== ESTRATTO DELLA PAGINA ==
____________

PRIMARIE CASA BIANCA: REPUBBLICANI IN TV, VINCE TRUMP CHE NON C’ERA

DI PIERO ORTECA

REDAZIONE

 

 

Trump in prigione, ma solo per poco. L’ex presidente in stato di fermo per aver tentato di sovvertire le elezioni in Georgia: gli sono state prese le impronte digitali e gli è stata fatta una foto segnaletica (quella in pagina è quella vera).
La sua presenza in carcere è durata una ventina di minuti perché, ha scritto il New York Times, i suoi assistenti avevano già precompilato tutti i moduli che servono in questi casi.
Trump è uscito dal carcere pagando una cauzione di 200 mila dollari. Qualche problema in più per i 18 coimputati-complici, primo tra tutti l’ex sindaco di New York Rudolph Giuliani.

Addirittura peggio per i concorrenti alle primarie repubblicane in gara con Trump. Ma solo per finta.

Povera America, poveri noi

Trump in carcere, ma di passaggio, concorrenti repubblicani in tv, ma anche loro di passaggio. Il primo dibattito televisivo (FOX Tv) da Milwaukee tra i possibili sfidanti repubblicani di Biden, ha mostrato al popolo americano perché Trump continui a ‘bullizzare’ il suo partito. Dietro l’ingombrante ex Presidente, infatti, nel vecchio GOP s’intravede solo una specie di desolato deserto dei tartari. Mercoledì, gli otto esponenti che dovrebbero correre alle Primarie, per ottenere la sospirata nomination a sfidante alle prossime elezioni per la Casa Bianca, hanno fatto una figura barbina. L’unico che è riuscito a spiccicare verbo (strafacendo) e a porre sul tappeto qualche questione politica, d’interesse più collettivo, è stato uno sconosciuto dal nome impronunciabile: Vivek Ramaswany. Il ‘masaniello’ della situazione, non avendo nulla da perdere, secondo i commentatori, è stato il più efficace di tutti i candidati. L’unico che abbia saputo ‘bucare’ lo schermo.

Mediocrità ed opportunismo

DeSantis? Ha svolto il suo compitino, stando bene attento a non affrontare mai argomenti scivolosi, a cominciare dalle disavventure giudiziarie di Trump. È stato questo, a parere di tutta la stampa americana, il succo di un’esibizione politica dove tutti hanno evitato di rivolgere critiche al loro pluri indagato collega di partito. Forse perché condividono la linea difensiva di Trump o sottoscrivono le logiche del ‘complotto politico’ ? Il motivo è più banale, ma anche molto più significativo e, anzi, costituisce un’utile indicazione di come stiano girando, in questo momento, i bussolotti dei sondaggi. Nessuno dei colleghi (e prossimi avversari alle Primarie) di Trump ha tanta voglia di mettersi contro di lui. I suoi margini di vantaggio, sulla depressa concorrenza, sono schiaccianti. Se non gli dovesse succedere qualcosa di ‘pesante’, sarà lui a sfidare Biden. Anche con qualche possibilità di batterlo. In sostanza, le incriminazioni hanno rafforzato la sua popolarità tra i Repubblicani.

____________

== ESERCIZI ==
(1) Elenca tutte le persone chiamate per nome nel corpo dell'articolo sulle primarie repubblicane, senza contare la firma dell'autore.
(2) Scrivi il seguito dell'articolo sulle primarie repubblicane a partire dall'ultima frase.

== ESTRATTO DEL DATASET ==
____________

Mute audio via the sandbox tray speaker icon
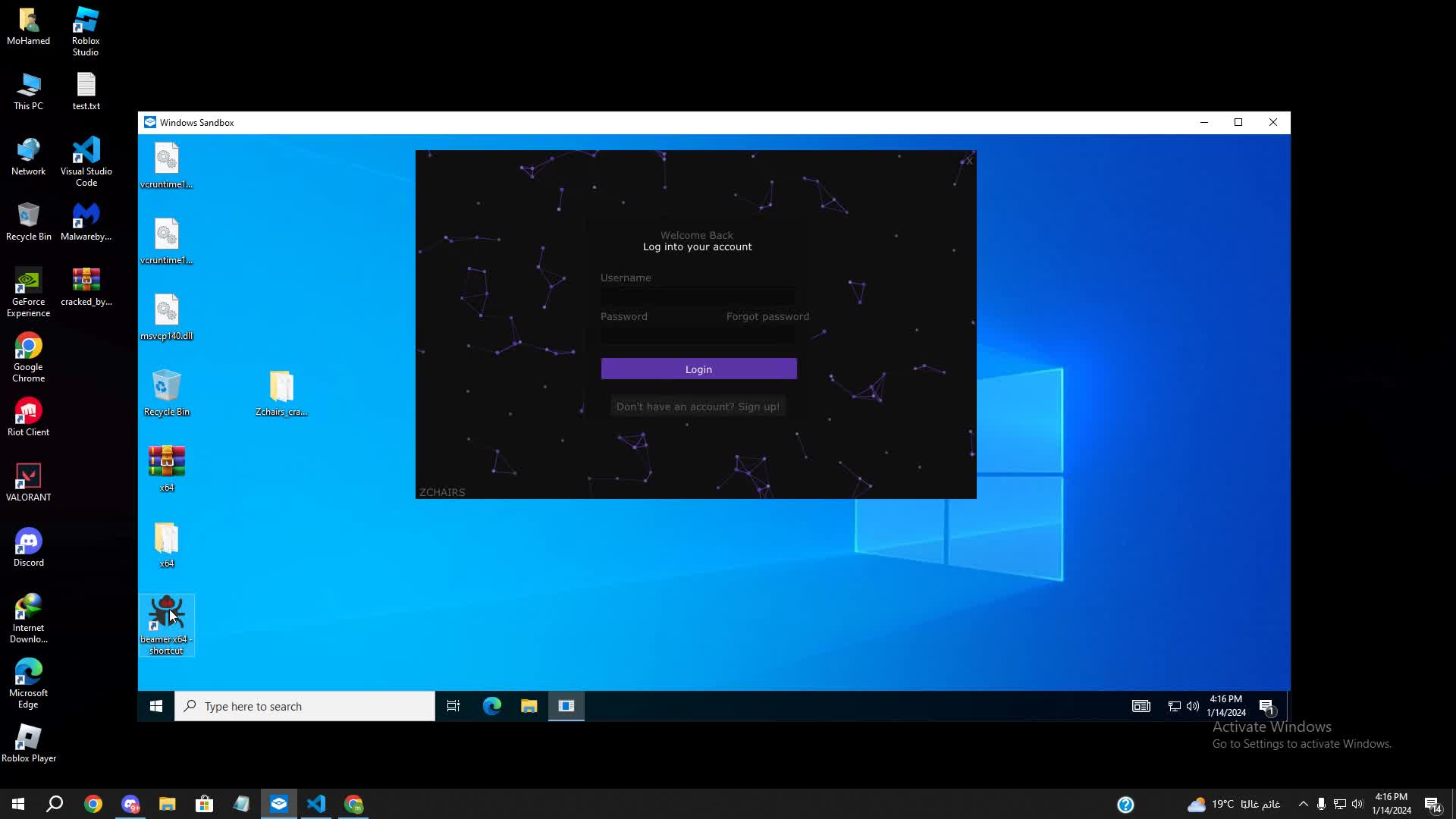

____________

== RISPOSTE SCRITTE ==
(1) Trump, Rudolph Giuliani, Biden, Vivek Ramaswany, DeSantis

(2)
Resta da vedere come reagiranno gli indecisi, il magma elettorale centrista, che si sposta in maniera imprevedibile e all’ultimo momento, specie negli Stati ‘oscillanti’ che si vincono o si perdono per un pugno di voti.

Trump tra Casa Bianca e carcere

Intanto, polls alla mano, la media RealClearPolitics assegna a Trump un lapidario 55,4%, con DeSantis fermo al 14% e la ‘sorpresa’ Ramaswamy che non va oltre il 7%. Seguono l’ex Vicepresidente Pence al 4%, Nikki Halei al 3,2% e, infine, Scott (3,1%) e Christie (3%). Con trend di questo tipo, assolutamente rigorosi e affidabili dal punto di vista statistico (vengono valutati e comparati oltre 30 diversi istituti di sondaggio), praticamente non c’è partita. Lo sanno alla Casa Bianca e lo sa, perfettamente, anche Trump. Che, infatti, ha completamente snobbato l’incontro con gli altri candidati, ritenendolo una inutile perdita di tempo. Si sta invece concentrando su come massimizzare, a livello mediatico, tutti i momenti pubblici delle sue disavventure giudiziarie. Un vero e proprio calcolo politico-elettorale. Più va avanti la procedura giudiziaria multipla contro l’ex Presidente e più diventa torrido, anzi, rissoso, il clima politico.

Rissa politico giudiziaria

Con i Repubblicani, che hanno la maggioranza alla Camera, decisi a mettere sotto inchiesta anche Biden, per gli affari condotti dal figlio Hunter. Certo, sul GOP pesa come un macigno la caterva di accuse scaricate su Trump e, in particolare, il ruolo avuto nell’assalto al Congresso il 6 gennaio del 2021. Furbescamente, Mike Pence durante il dibattito, ha cercato di smarcarsi, tornando a ricordare il suo intervento di ‘invito alla moderazione’, rimasto sostanzialmente inascoltato. DeSantis ha schivato il colpo, ribadendo che il Partito deve guardare al futuro e che il dibattito ha un senso se si parla del gennaio 2025 e non di ciò che è avvenuto nel passato.

Basso profilo e insulti

In verità, fermo restando il fatto che l’appeal politico di DeSantis non sembra più scaldare i cuori di molti elettori, la presenza di Ramaswany è stata la sola a vivacizzare minimamente un dibattito tra le ‘riserve fuori campionato’. All’inizio, la performance di Ramaswamy è stata contraddittoria, quando ha definito Trump «il miglior Presidente della storia americana». Ma poi è salito su un ottovolante di valutazioni politiche (dai cambiamenti climatici all’attacco alle Torri Gemelle) che hanno finito per disorientare chi lo ascoltava.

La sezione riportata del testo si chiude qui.